**PROBLEM STATEMENT**
Rewrite every line of the data below, requests included, multiplying each coordinate in the answers by 0.9 and rounding to the nearest whole number, with halves rounded up. Leave the pictures out of your answer.
[begin DATA FOR PROCESSING]
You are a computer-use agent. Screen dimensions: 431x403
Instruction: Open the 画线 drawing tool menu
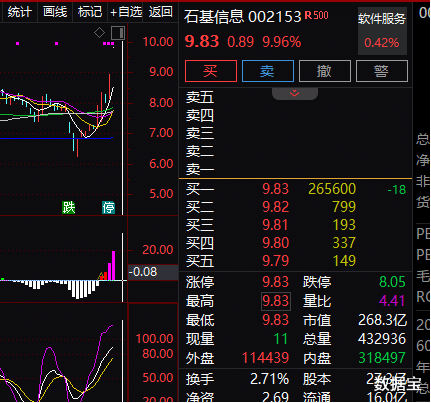pyautogui.click(x=55, y=12)
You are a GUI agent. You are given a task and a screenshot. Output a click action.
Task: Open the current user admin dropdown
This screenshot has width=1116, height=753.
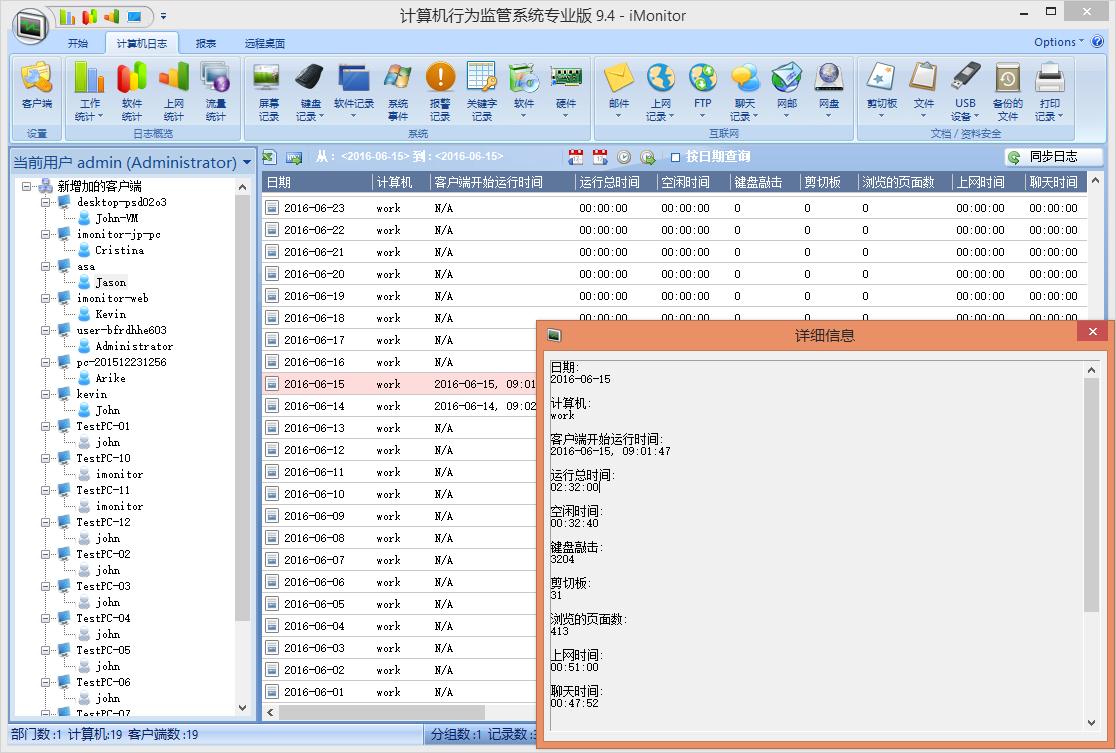[246, 162]
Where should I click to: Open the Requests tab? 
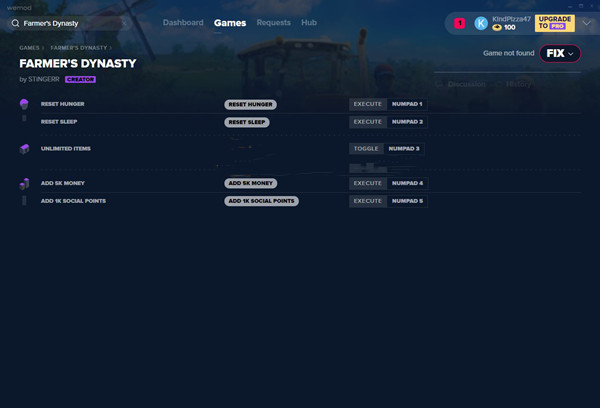(x=274, y=23)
[end DATA FOR PROCESSING]
**RESULT**
You are a computer-use agent. Screen dimensions: 431x403
Instruction: Open the 画线 drawing tool menu
pyautogui.click(x=50, y=11)
You are a GUI agent. You are given a task and a screenshot. Output a click action.
Task: Open the current user admin dropdown
This screenshot has width=1116, height=753.
[221, 146]
Where should I click to: Open the Requests tab? 
(x=247, y=21)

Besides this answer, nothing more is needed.